**DATA IN THIS EXERCISE**.
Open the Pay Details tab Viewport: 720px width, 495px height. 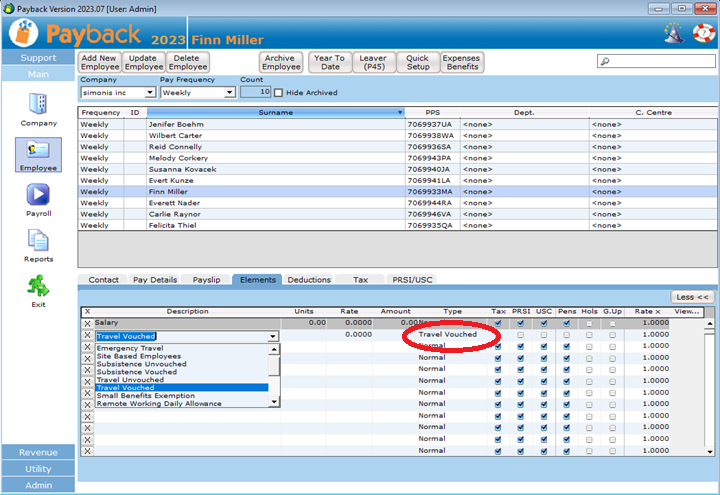(155, 280)
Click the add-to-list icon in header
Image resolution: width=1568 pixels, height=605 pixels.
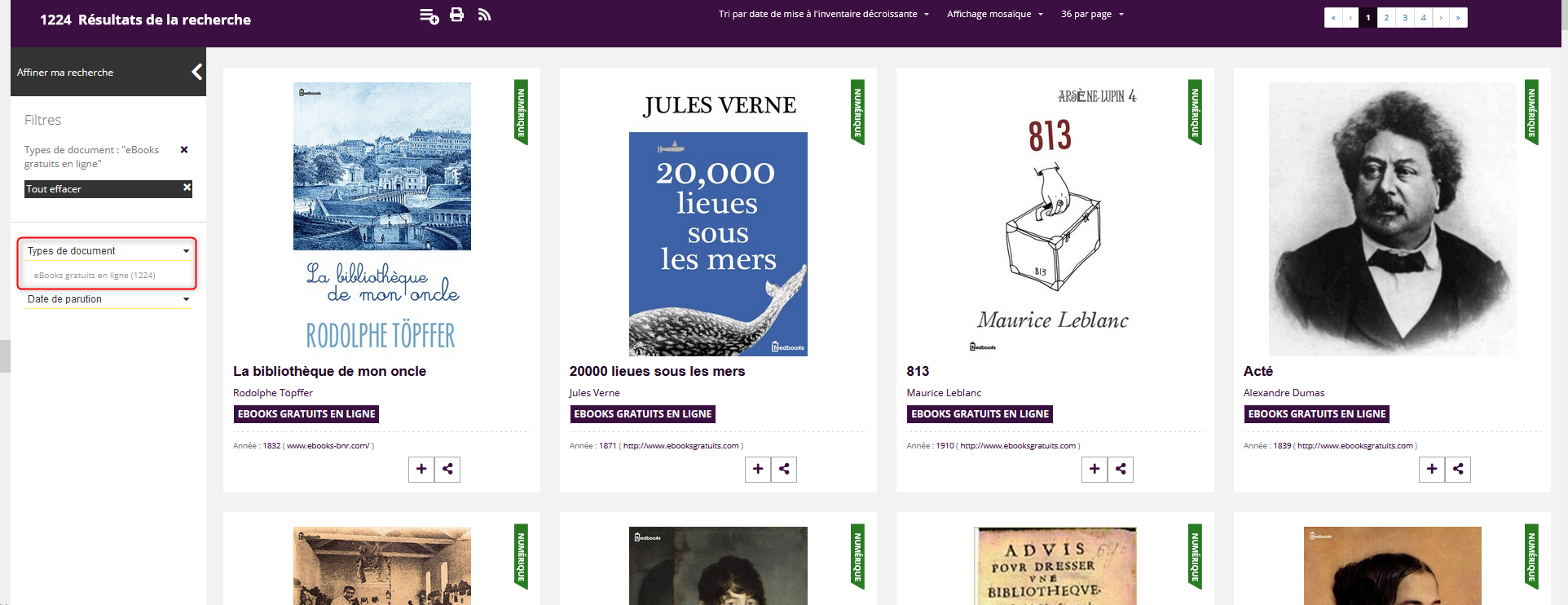point(429,16)
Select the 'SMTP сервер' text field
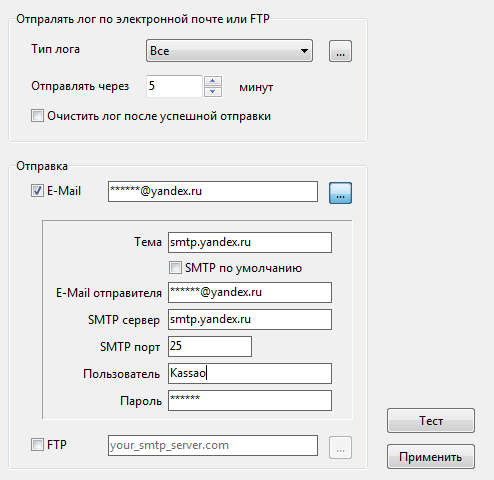Viewport: 494px width, 480px height. pos(250,319)
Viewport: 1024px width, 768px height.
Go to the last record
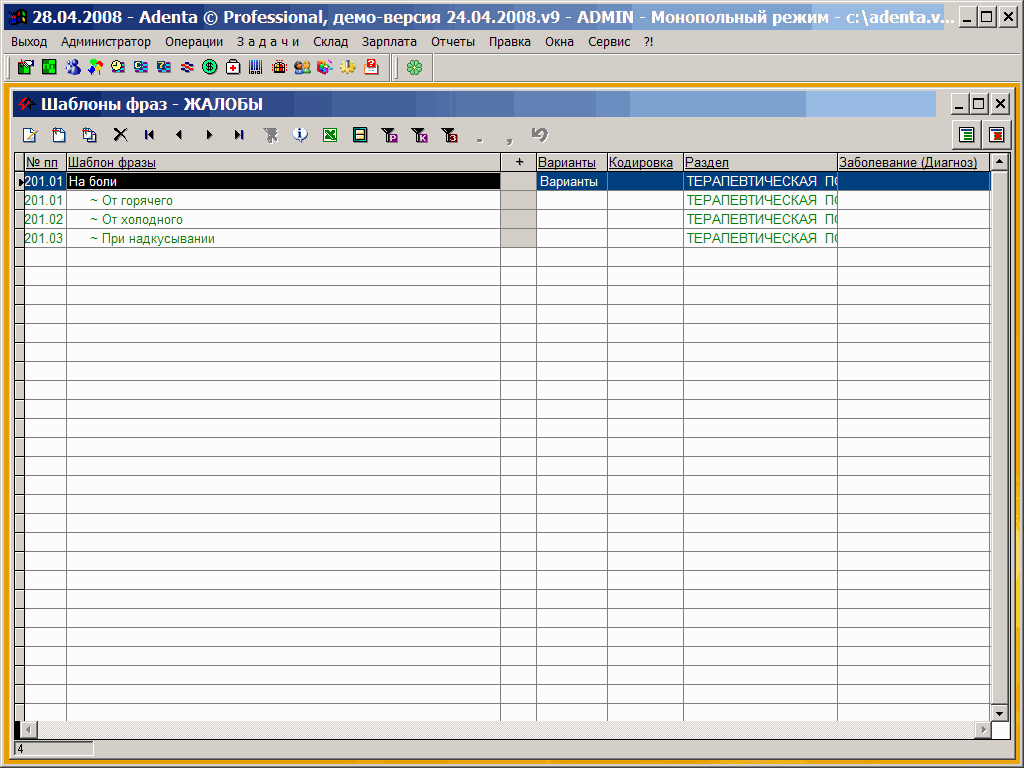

**TASK DIRECTIONS**.
Pictures are to be omitted. The lines from the line holding "Select the 'SMTP сервер' text field" through the closing line of the data above are to be set down exactly, and nothing more.

**EXERCISE SOLUTION**.
Select the 'SMTP сервер' text field
Viewport: 494px width, 480px height. pos(250,319)
Viewport: 1024px width, 768px height.
Go to the last record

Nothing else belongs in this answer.